While science may be now part of the new curriculum, what is taught in practice is limited due to a lack of materials and human resources. In 2018, a World Bank study found only 2.4% of Grade 4 teachers were proficient in their grade’s levels of maths and Lao skills, meaning almost all would fail to score over 80% on an exam given to their students.
In addition to teachers’ low proficiency levels, many parents in rural areas, such as Latsamee’s, also have little to no literacy skills. According to Mr. Alounsavath Thongphanith, Program Manager of Action Education Laos, continuous training for mobile library volunteers is ongoing to ensure extracurricular activities are delivered to a high standard.
“Training is given in order to ensure volunteers can use different methodologies to effectively facilitate the activities in the ways that children are joyful, confident and participate in a safe manner, explains Alounsavath.
“Many of Action Education’s new mobile library volunteers are teaching graduates, ready to learn play-based pedagogies that they weren’t taught in their training colleges. “Through this program, the teachers we work with become more innovative and creative in helping their students to acquire new ways of thinking and learning,” explains Alounsavath.
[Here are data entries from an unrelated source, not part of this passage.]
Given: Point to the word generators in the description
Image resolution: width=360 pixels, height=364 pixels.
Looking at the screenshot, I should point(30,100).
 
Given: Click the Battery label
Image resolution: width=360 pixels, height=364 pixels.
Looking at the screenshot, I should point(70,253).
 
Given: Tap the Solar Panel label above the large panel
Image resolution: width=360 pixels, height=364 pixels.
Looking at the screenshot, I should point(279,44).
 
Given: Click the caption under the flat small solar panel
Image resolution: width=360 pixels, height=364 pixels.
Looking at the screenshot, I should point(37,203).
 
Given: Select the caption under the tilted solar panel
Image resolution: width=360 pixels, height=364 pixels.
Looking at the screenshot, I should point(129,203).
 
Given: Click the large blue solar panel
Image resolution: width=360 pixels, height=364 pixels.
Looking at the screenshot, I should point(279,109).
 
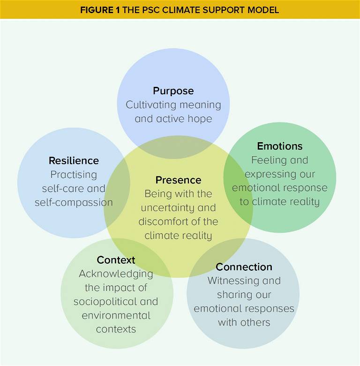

Teaching science in Lao PDR
Since January 2022, scientific sessions have been introduced into mobile library activities, offering students experimental and hands-on practice to understand better the information contained in their textbooks. The extracurricular activities are relevant to the local context and safe for the children and include experiments such as mixing colours, an oxygen and burning process, the distinction of three types of water, heat absorption, and the role of trees in our daily lives, and much more.
“When I practised the oxygen and burning process with my friends, we were so excited and a bit nervous as it was the first experiment in our life,” says Latsamee. “But then, we felt surprised when it was done properly because the practices and results made us understand clearly and quickly what the teachers had explained. It’s so fun and interesting”
At home, Latsame likes to share stories with her mum about what’s she learning. Her favourite experiment is the mixing colour activity because she can easily make her favourite colour pink by mixing red and white together.
Focus on the future
Alounsavath hopes that Action Education’s activities will allow the children to progress further in school. “We are sure that the students will gain more interest in new technologies and sciences and will eventually advance from these preliminary principles to a higher level in the future”, he says.
For Latsame, remains her passion. “Reading is still my favourite activity as it helps me to realize my dream to become a good literature teacher in the future.”